1. Why Care About Interface Design?

Imagine building an LLM application capable of calling external services. The success of this application hinges on its ability to accurately perform these calls. If the LLM misunderstands the interface, the entire operation can fail, making the product unreliable and unusable. Therefore, designing interfaces that LLMs can easily comprehend directly impacts the usability and success of the product.

To ensure your interfaces are clear, simple, and effective, let me introduce the SMART principles. These principles are specifically designed for developing Actions (or Plugins) for platforms like GPTs and are equally applicable to direct LLM Function Calling. Let’s dive into each principle in detail.

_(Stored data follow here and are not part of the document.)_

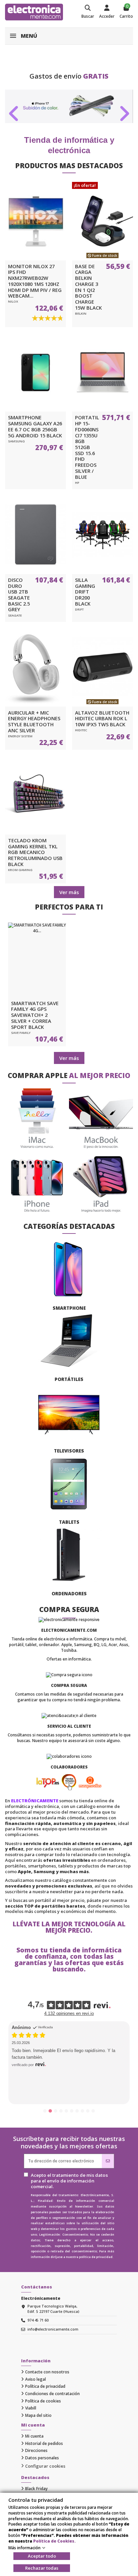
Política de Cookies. (54, 2541)
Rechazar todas (41, 2568)
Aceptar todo (42, 2556)
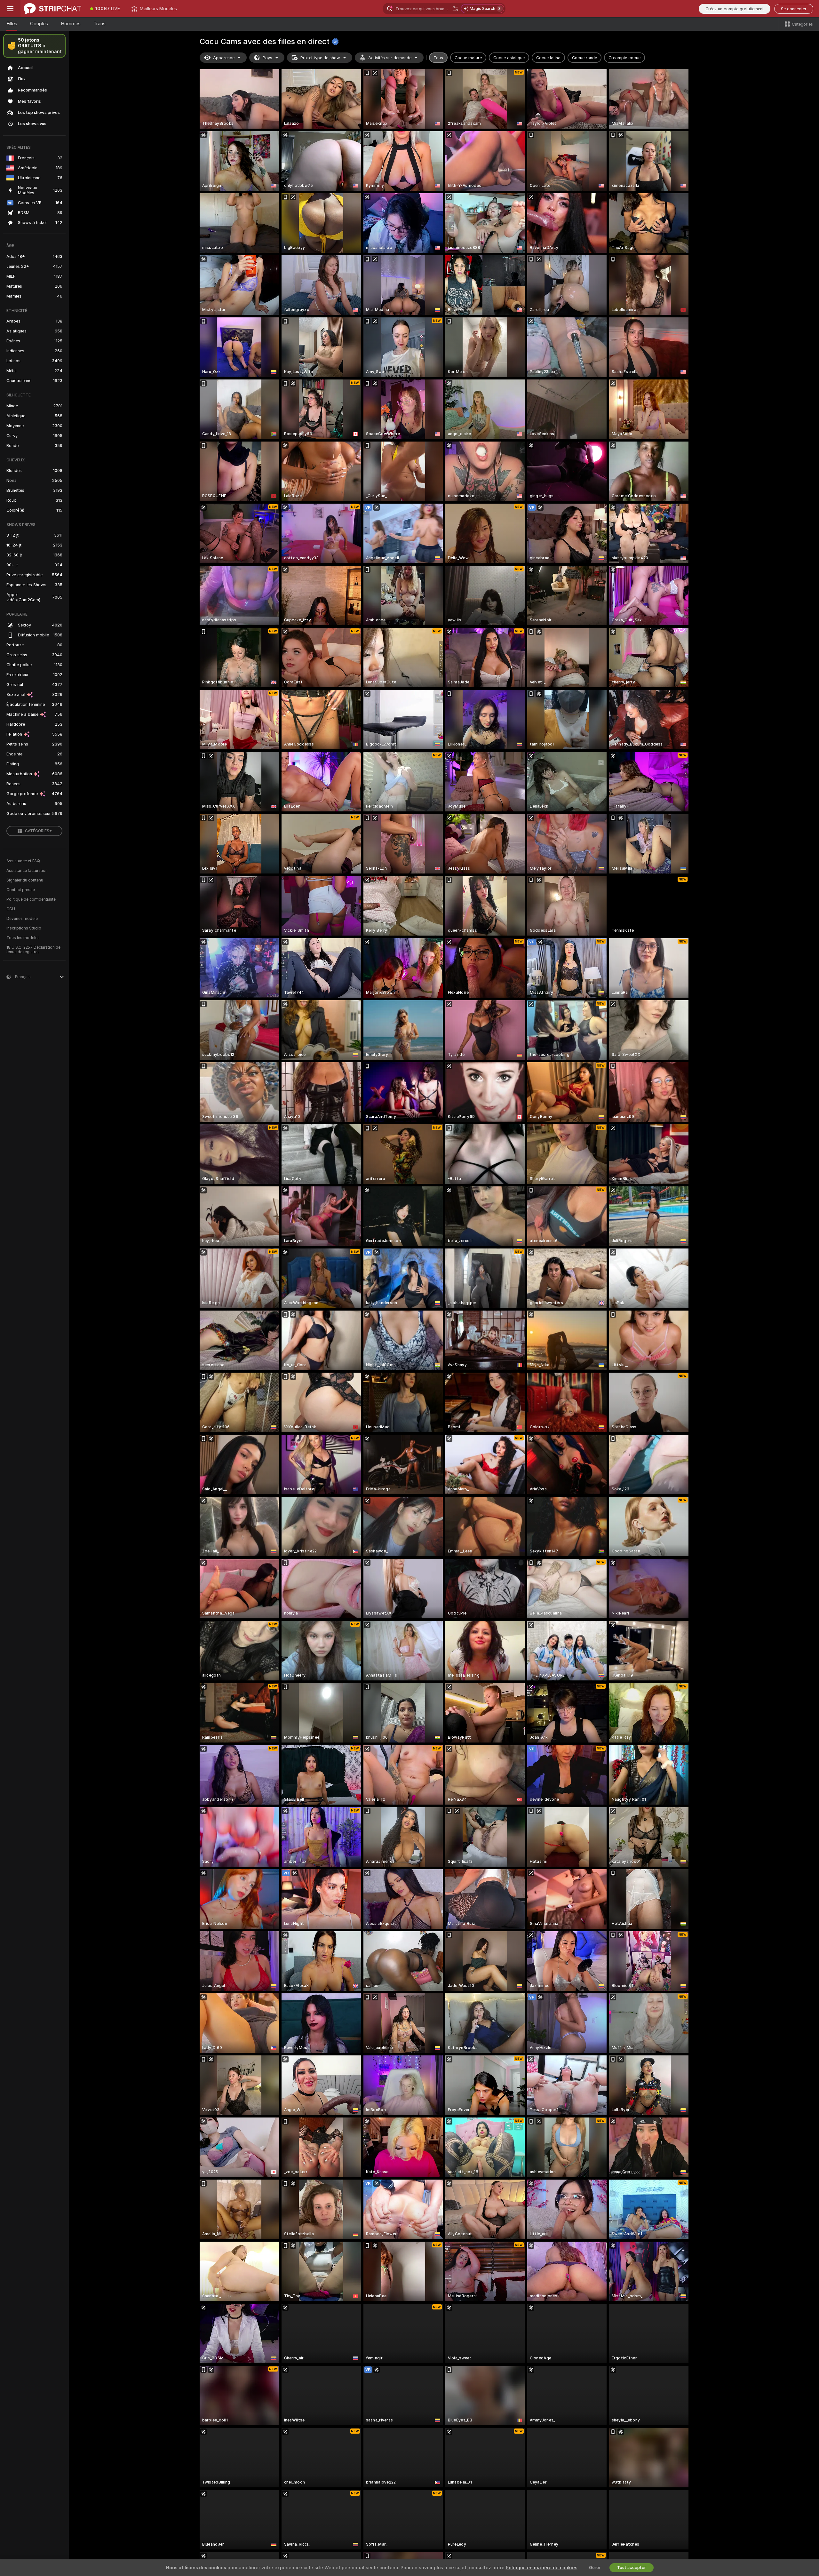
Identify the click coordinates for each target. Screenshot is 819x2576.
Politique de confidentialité (31, 899)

2. Mastering the SMART Principles

2.1 Simple Inputs

Keeping input parameters simple and straightforward is crucial for LLMs to understand and process commands effectively. Complex inputs can confuse the model, leading to incorrect or incomplete responses. For example, consider an interface for creating calendar events. There are two types of events: all-day events and events with a specific time range. If we use a single interface to handle both types, the input parameters might look like this:

{
"title": "Meeting", // event title, required
"description": "Discuss project roadmap", // event description, not required, default null
"is_full_day": false, // set true if user doesn't offer absolute time range
"start_time": "2023-08-15 13:00", // required if is_full_day is false
"end_time": "2023-08-15 14:00", // required if is_full_day is false
"start_date": "2023-08-15", // required if is_full_day is true
"end_date": "2023-08-15" // required if is_full_day is true, same as start_date if only one day
}

This interface increases the complexity of the input parameters, and LLMs often struggle to construct such inputs accurately, even with advanced models like GPT-4.

However, when the interface is split into two separate ones, each handling a specific type of event, the inputs become much simpler and more manageable for the LLM:

For events with a specific time range:

{
"title": "Meeting", // event title, required
"description": "Discuss project roadmap", // event description, not required, default null
"start_time": "2023-08-15 13:00", // start time of the event, in format 2006-01-02 15:04
"end_time": "2023-08-15 14:00" // end time of the event, in format 2006-01-02 15:04
}

For all-day events:

{
"title": "Holiday", // event title, required
"description": "National holiday", // event description, not required, default null
"start_date": "2023-08-15", // start date of the event, in format 2006-01-02
"end_date": "2023-08-15" // end date of the event, in format 2006-01-02, same as start_date if only one day
}

By simplifying the inputs in this way, LLMs can better understand and accurately construct the necessary parameters. This approach is particularly important for interfaces designed to be used by LLMs, ensuring they can effectively interact with the system without confusion.

2.2 Meaningful Strings

Using meaningful strings instead of numeric enums is essential for LLMs to interpret and process data correctly. Numeric values require additional context and mapping, which can complicate the understanding process for LLMs. On the other hand, meaningful strings are self-explanatory and provide clear information about the data they represent.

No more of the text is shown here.